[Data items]

----------------------------------------

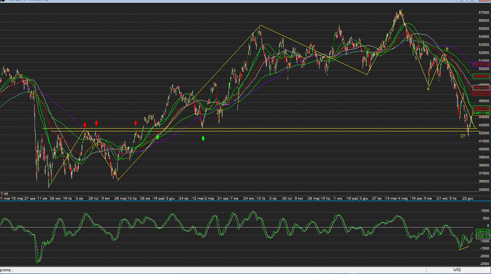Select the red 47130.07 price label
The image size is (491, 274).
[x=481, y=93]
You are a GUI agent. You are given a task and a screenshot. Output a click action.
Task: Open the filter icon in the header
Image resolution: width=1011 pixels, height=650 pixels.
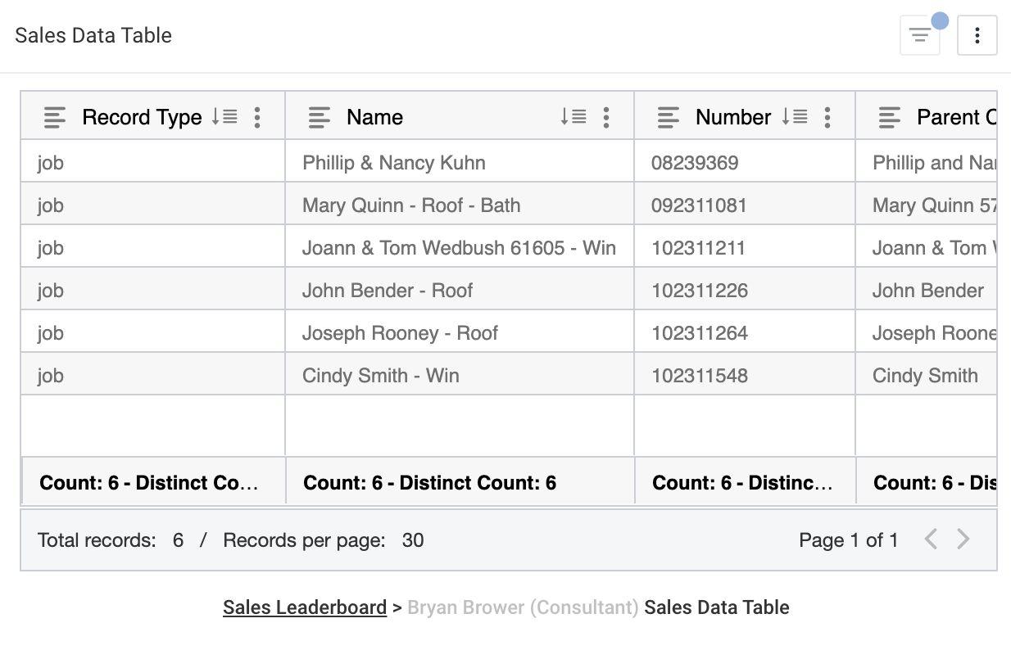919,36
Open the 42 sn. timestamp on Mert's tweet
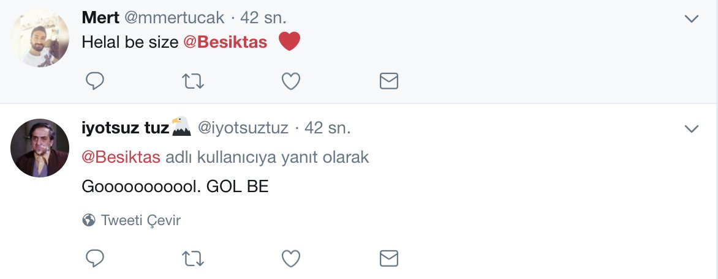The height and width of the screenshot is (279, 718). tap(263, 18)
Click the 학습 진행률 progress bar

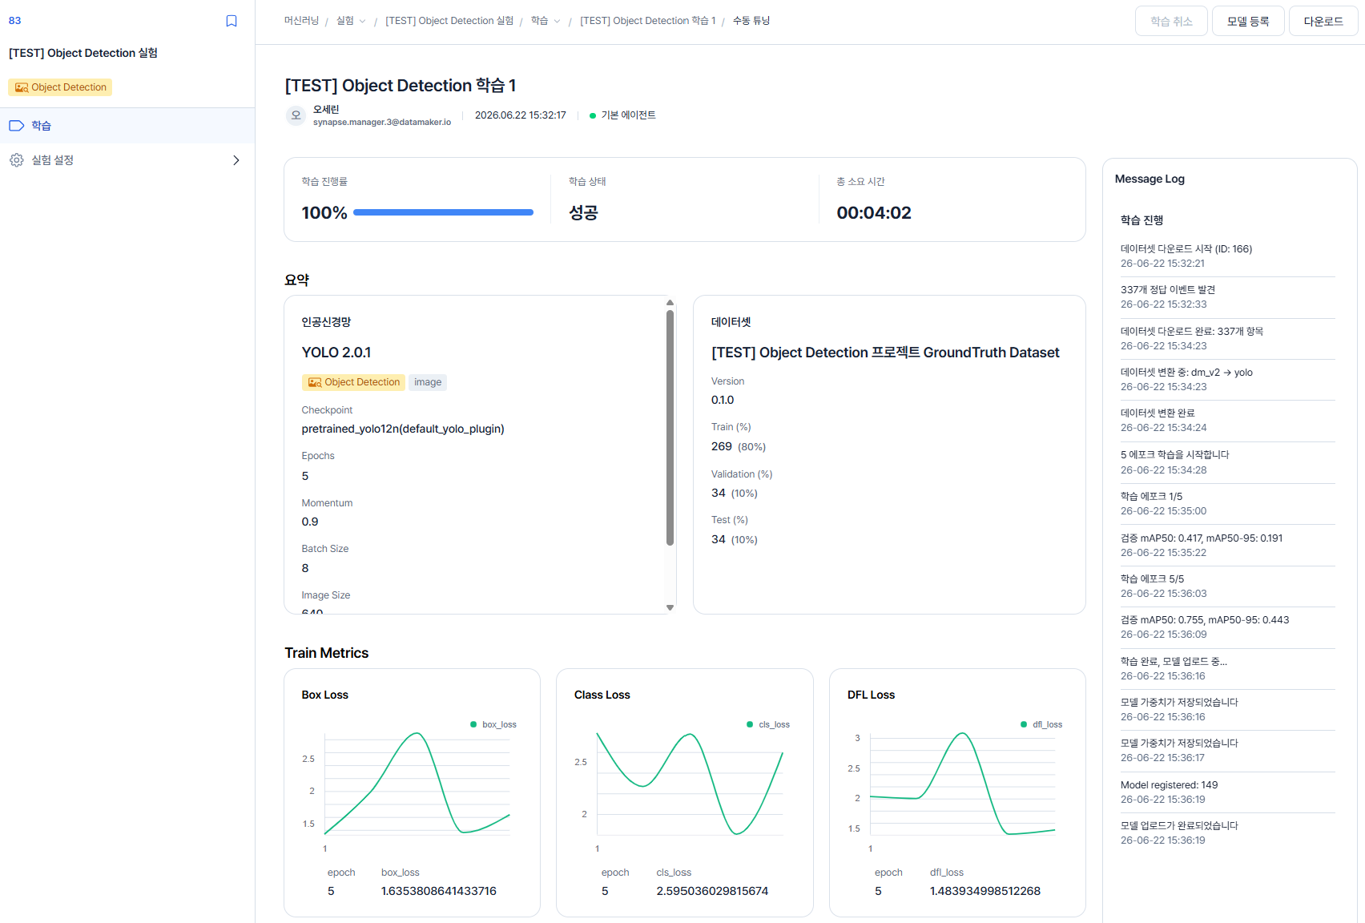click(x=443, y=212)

----------------------------------------

An exact copy of the lines from the one with "Task: Open the filter icon in the header" through the end of the records: produce that and nothing more, leaving out the pictures.

Task: Open the filter icon in the header
Image resolution: width=1011 pixels, height=650 pixels.
919,36
Open the 42 sn. timestamp on Mert's tweet
The height and width of the screenshot is (279, 718). tap(263, 18)
Click the 학습 진행률 progress bar

click(x=443, y=212)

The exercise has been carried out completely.